Generalizable Deepfake Detection with Phase-Based Motion Analysis
Authors: Ekta Prashnani, Michael Goebel, B. S. Manjunath
Published: 2022-11-17 06:28:01+00:00
AI Summary
PhaseForensics, a deepfake video detection method, uses a phase-based motion representation of facial temporal dynamics to improve cross-dataset generalization and robustness to distortions and adversarial attacks. It leverages temporal phase variations in face sub-regions, providing a robust motion estimate less susceptible to cross-dataset variations and adversarial perturbations.
Abstract
We propose PhaseForensics, a DeepFake (DF) video detection method that leverages a phase-based motion representation of facial temporal dynamics. Existing methods relying on temporal inconsistencies for DF detection present many advantages over the typical frame-based methods. However, they still show limited cross-dataset generalization and robustness to common distortions. These shortcomings are partially due to error-prone motion estimation and landmark tracking, or the susceptibility of the pixel intensity-based features to spatial distortions and the cross-dataset domain shifts. Our key insight to overcome these issues is to leverage the temporal phase variations in the band-pass components of the Complex Steerable Pyramid on face sub-regions.
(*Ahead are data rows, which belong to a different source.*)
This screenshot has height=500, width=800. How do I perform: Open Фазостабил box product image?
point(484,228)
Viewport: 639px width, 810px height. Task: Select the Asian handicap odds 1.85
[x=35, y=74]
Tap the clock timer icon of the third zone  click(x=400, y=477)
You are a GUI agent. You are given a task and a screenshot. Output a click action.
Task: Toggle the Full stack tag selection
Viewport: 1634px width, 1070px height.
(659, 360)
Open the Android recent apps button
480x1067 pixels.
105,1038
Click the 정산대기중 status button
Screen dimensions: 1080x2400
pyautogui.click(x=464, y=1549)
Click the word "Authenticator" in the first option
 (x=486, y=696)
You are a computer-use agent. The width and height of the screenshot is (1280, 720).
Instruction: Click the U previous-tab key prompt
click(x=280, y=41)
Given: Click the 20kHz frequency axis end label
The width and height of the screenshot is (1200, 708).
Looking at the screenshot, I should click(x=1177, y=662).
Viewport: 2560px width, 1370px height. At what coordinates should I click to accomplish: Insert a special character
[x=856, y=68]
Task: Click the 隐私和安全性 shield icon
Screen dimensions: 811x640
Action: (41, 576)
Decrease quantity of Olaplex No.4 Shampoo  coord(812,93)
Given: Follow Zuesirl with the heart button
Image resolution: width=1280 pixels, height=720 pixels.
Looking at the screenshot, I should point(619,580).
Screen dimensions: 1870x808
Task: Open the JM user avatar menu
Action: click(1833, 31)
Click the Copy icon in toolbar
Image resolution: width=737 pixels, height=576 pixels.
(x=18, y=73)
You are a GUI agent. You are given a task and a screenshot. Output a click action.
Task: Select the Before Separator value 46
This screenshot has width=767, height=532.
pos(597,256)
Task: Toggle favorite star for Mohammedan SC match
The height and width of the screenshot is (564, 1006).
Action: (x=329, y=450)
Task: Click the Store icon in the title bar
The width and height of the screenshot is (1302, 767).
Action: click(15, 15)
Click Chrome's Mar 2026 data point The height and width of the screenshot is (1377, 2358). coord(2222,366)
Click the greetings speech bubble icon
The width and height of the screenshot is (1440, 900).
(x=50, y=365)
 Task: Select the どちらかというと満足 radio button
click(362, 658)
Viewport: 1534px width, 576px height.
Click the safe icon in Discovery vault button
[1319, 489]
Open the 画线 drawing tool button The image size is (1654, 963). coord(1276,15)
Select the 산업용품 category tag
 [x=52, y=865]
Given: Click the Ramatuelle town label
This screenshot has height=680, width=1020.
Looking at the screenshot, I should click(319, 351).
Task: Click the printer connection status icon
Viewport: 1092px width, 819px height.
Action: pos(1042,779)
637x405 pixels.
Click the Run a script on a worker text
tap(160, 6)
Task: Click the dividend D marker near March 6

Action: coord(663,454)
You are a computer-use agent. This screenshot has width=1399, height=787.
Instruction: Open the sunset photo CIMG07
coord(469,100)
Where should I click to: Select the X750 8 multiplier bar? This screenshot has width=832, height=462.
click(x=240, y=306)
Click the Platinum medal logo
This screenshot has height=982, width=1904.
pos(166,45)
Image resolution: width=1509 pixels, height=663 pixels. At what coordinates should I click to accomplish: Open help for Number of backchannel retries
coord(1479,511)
This not only enables a robust estimate of the temporal dynamics in these regions, but is also less prone to cross-dataset variations. Furthermore, the band-pass filters used to compute the local per-frame phase form an effective defense against the perturbations commonly seen in gradient-based adversarial attacks. Overall, with PhaseForensics, we show improved distortion and adversarial robustness, and state-of-the-art cross-dataset generalization, with 91.2% video-level AUC on the challenging CelebDFv2 (a recent state-of-the-art compares at 86.9%).